Removing the /FAT switch and therefore using the kernel builtin FAT12/FAT16 support fixed the problem, that is, it worked and works with a speed that can be expected from a floppy drive.

Would there be a chance to exclude FAT12 media from support by FAT32.IFS or at least make this configurable via a switch ?

Change History (6)

comment:1 Changed 7 years ago by Valery V. Sedletski

I don't know why displaying disk contents is so slow for you. On my machine it is sufficiently quick. Only copying files may be slow, because read-ahead is switched off in fat32.ifs. Opening files is much slower than in-kernel FAT, too, of course. But reading disk listing is not very slow, as I can see. Yes, it is significantly slower than in-kernel FAT because of missing optimizations like caching whole tracks with read-ahead. Maybe, this requires extra work.

2) attached a USB floppy drive, inserted a floppy and attempted a read (via WPS) 

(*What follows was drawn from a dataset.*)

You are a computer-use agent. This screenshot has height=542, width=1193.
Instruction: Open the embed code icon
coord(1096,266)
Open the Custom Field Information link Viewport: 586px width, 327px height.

Ah, you again use WPS for working with drives. Maybe, that's because of that it is slower, too. I use FC/2 and it seems to be not very slow (though, of course, slower, than the in-kernel FAT)

You can disable mounting floppies by fat32.ifs, if you wish, of course. For that, you need to specify the explicit list of drive letters to mount in

ifs=fat32.ifs ... /fat:cxw

exclude "a" lettter from the list. Only c:, x: and w: will be mounted. Others should be mounted by the in-kernel FAT driver.

comment:2 Changed 7 years ago by erdmann

It has nothing to do with WPS. It's also dog slow from the commandline to view a file's Contents on a floppy drive.
Every operation on a floppy (FAT12) takes for ages to complete. Have you ever tried with floppies, that is: for FAT12 ? FAT16 seems to be ok, at least it is not slower than FAT32.
I would need a switch with reverse effect: ignore any drive letter.That's because I have USB media with FAT16 where I cannot know what drive letter they will get. I think specifying those drive letters that you DO NOT want to support via FAT32.IFS would be better in general.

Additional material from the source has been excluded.